Die Fernseh- und Filmproduktion ist in Deutschland in den letzten Jahrzehnten zu einem ökonomisch gewichtigen Faktor gewachsen. Der Kenntnisstand über die Branche ist aber immer noch relativ gering. Die Landesregierung in Nordrhein-Westfalen vergibt auch aus eigenem medienökonomischen Interesse seit Jahren einen Forschungsauftrag. Die darauf basierenden Studien zeigen eine über die Jahre gewachsene Nachfrage nach Auftragsproduktionen für das Fernsehen. Die Nachfrage lag in den letzten Jahren kontinuierlich bei über 700.000 Minuten pro Jahr. Gewachsen ist zudem das Produktionsvolumen von Kinofilmen. Die jüngste Studie für die Jahre 2013 und 2014 bestätigt diese Tendenzen erneut.

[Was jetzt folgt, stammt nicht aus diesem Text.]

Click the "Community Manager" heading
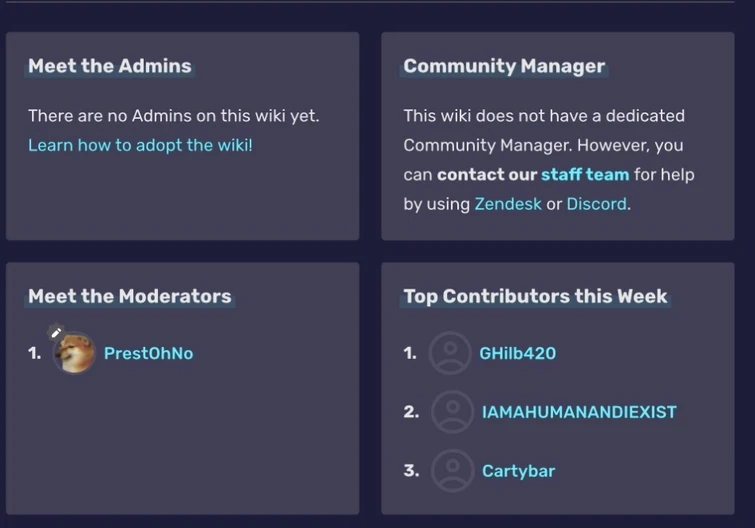The width and height of the screenshot is (755, 528). pyautogui.click(x=504, y=66)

Erhalten geblieben ist über die Jahre trotz des Wachstums eine sehr kleinteilig strukturierte Branche. Sie besteht aus einer Vielzahl von, häufig sehr kleinen, Firmen. Bemerkenswert ist gerade wegen der Vielzahl dieser kleinen Betriebe der hohe Konzentrationsgrad der Branche zu Gunsten der führenden Gruppen. Dieser Konzentrationsgrad ist 2013 zwar leicht rückläufig gewesen, 2014 aber wieder gestiegen. Den hohen Konzentrationsgrad verdeutlicht der Marktanteil der zehn größten Produktionsgruppen: Sie haben 2014 fast die Hälfte der gesamten Auftragsproduktion für deutschsprachige Fernsehsender erstellt (49,3 %). Dieser Wert und auch jene für die drei bzw. für die fünf größten Gruppen ist allerdings immer noch niedriger als in den Jahren 2005 und 2006, den Jahren mit der höchsten Konzentration. Die fünf größten Gruppen haben 2014 einen Anteil von fast einem Drittel an der Gesamtproduktion.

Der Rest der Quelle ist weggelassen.